UEFA-Chef: England hat alles für eine mögliche WM-Bewerbung

Moskau – Nach der WM-Vergabe an die USA, Mexiko und Kanada sehen europäische Top-Funktionäre gute Chancen von England für eine mögliche Bewerbung um die Weltmeisterschaft 2030.

«England hat eine fantastische Infrastruktur, Erfahrung und alles weitere», sagte UEFA-Präsident Aleksander Ceferin britischen Medienberichten zufolge. «Wir werden, auch wenn wir immer versuchen, neutral zu sein, sicher nicht neutral sein, wenn es eine Kandidatur aus Europa gibt.»

England hatte sich zuletzt für die WM 2018 beworben, war vor dem Zuschlag an Russland aber bereits in der ersten Runde mit nur zwei von 22 möglichen Stimmen gescheitert. Danach witterte der Verband FA Betrug bei der skandalumtosten Vergabe. «Es gibt mir große Zuversicht, dass das Verfahren nun angemessen und eine Relevanz hat», sagte David Gill, ehemaliger FA-Vize und heutiger Vizepräsident der FIFA. Die Weltmeisterschaften werden nicht mehr von der Exekutive des Weltverbands, sondern durch die Versammlung der Mitglieder vergeben.

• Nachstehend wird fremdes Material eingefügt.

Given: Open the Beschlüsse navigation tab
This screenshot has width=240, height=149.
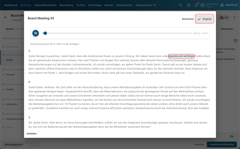Looking at the screenshot, I should coord(66,5).
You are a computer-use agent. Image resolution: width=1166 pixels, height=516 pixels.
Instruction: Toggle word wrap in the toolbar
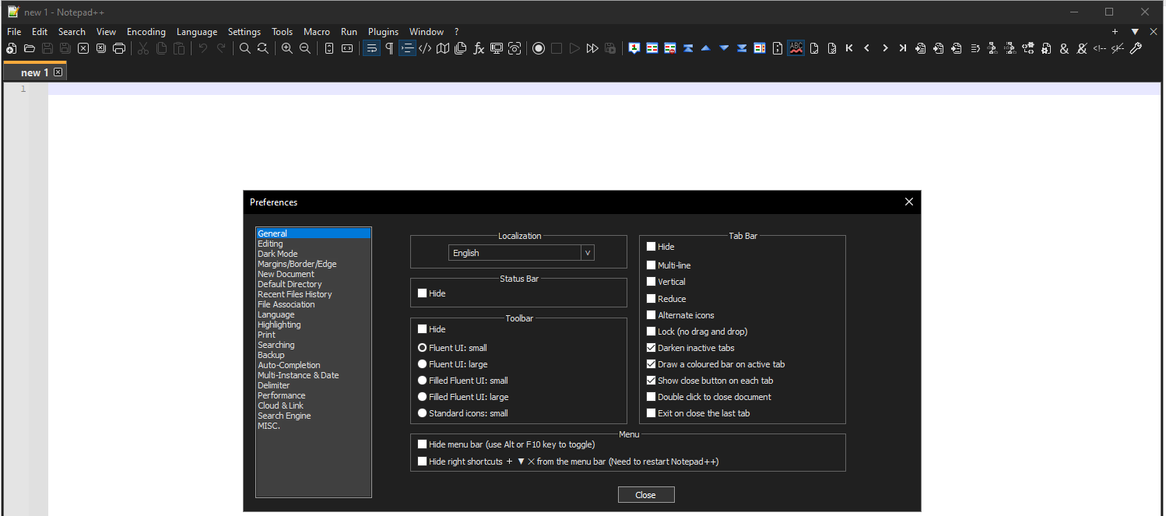point(371,47)
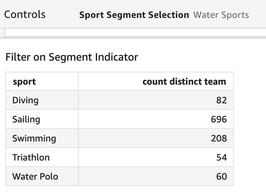Screen dimensions: 266x196
Task: Expand the Controls panel label
Action: [25, 15]
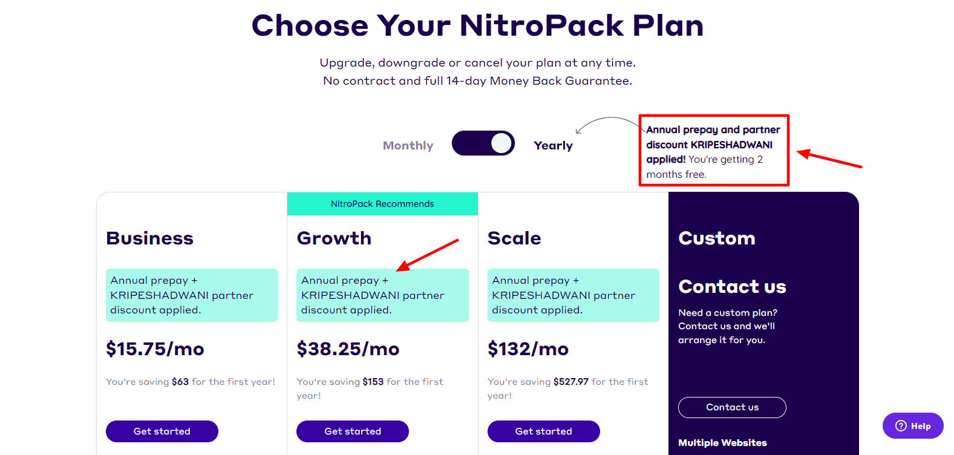Click the Scale plan heading
The width and height of the screenshot is (954, 455).
pyautogui.click(x=514, y=238)
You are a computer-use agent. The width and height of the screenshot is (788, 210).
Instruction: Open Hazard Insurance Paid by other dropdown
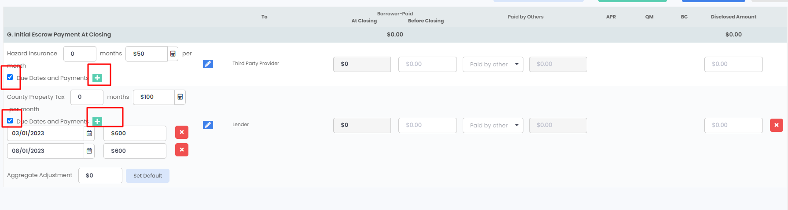coord(493,64)
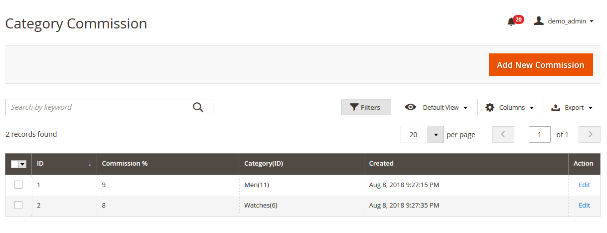Viewport: 607px width, 233px height.
Task: Edit the Men(11) commission row
Action: point(584,185)
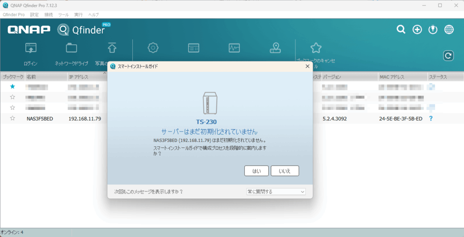This screenshot has width=464, height=237.
Task: Open the ヘルプ menu
Action: [93, 15]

Der englische Verband hat eine Kandidatur für 2030 noch nicht offiziell verkündet, vorher soll noch eine Machbarkeitsstudie folgen. Auch eine gemeinsame Bewerbung ist möglich. «Es ist immer etwas stärker, mit mehreren Länder zu kandidieren, aber gleichzeitig reden wir von England», betonte Ceferin. «Mit ihrer Infrastruktur können sie eine WM alleine oder auch mit dem Rest des Vereinigten Königreichs ausrichten.»

Für die Weltmeisterschaft in zwölf Jahren haben Argentinien, Uruguay und Paraguay bereits eine gemeinsame Kandidatur angekündigt.